3. Credit Score and Other Criteria
Credit Score: Although USDA loans do not require a high credit score, most lenders prefer a score of at least 640. However, approval is possible for applicants with lower credit scores (down to 600) via manual underwriting, depending on the overall financial situation.
Debt-to-Income Ratio: The USDA prefers a debt-to-income (DTI) ratio of 41% or lower. However, higher ratios may be acceptable if the applicant has a strong credit history, good savings, and stable income.
Property Type: The property must be a primary residence, and it must meet certain standards in terms of safety, habitability, and health just like other government backed mortgages.
*Tip: don’t meet the income or location restrictions of USDA? Please connect with us to learn more about other 100% financing options that may be available.

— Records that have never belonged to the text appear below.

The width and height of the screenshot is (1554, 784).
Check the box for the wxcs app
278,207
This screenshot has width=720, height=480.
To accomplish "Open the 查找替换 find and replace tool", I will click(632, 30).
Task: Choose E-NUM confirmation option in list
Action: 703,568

📝How to Apply for a USDA Loan in Texas
To apply for a USDA loan in Texas, you’ll need to go through the following steps:
Submit an Application: You will need to complete a USDA loan application. The lender will collect financial information, such as income, assets, and credit score, to determine eligibility. The process is often completed in 20 minutes.
Get Pre-Approved: Once you’ve submitted your application, your lender will review your documents and issue a pre-approval letter. This letter will help you know how much you can borrow.
Find a Property: After pre-approval, you can begin shopping for homes that meet USDA location and property requirements. Make sure the property is in an eligible area.
Underwriting and Approval: Once you’ve found a home, the mortgage company will send your application to the USDA for final approval. The USDA will verify that your income and location meet the requirements.
Closing: After your loan is approved, you’ll sign the necessary paperwork, and your USDA loan will be finalized. Since USDA loans offer 100% financing, you won’t need to provide a down payment.
✅Some Counties Eligible for USDA Loans
Texas is a large state, and many areas qualify for USDA financing. While you won’t find eligibility in the urban centers, many surrounding areas qualify, making USDA loans accessible to a large portion of Texas residents. Some eligible counties include:
Bexar County (San Antonio area)
Collin County (Dallas suburbs)
Williamson County (Round Rock, Cedar Park)
Hays County (San Marcos area)
Montgomery County (suburban Houston)
Comal County (New Braunfels area)
🏷️Who Benefits Most from USDA Loans?
USDA loans are ideal for:
First-Time Homebuyers: Those who have little to no savings for a down payment and want to avoid the upfront costs of buying a home.
Income Eligible Families: Those who meet the USDA’s income requirements but have not saved enough for a traditional 5%-20% down payment.
Buyers in Rural or Suburban Areas: Those who are looking to purchase homes in rural or suburban regions of Texas that may be eligible for USDA financing.
Veterans: USDA loans are available to veterans, and in some cases, they may be able to qualify for both USDA and VA benefits.
USDA loans offer an incredible opportunity for eligible buyers in Texas to purchase a home with 100% financing. With lower interest rates, no down payment, and affordable monthly payments, these loans can make homeownership a reality for many.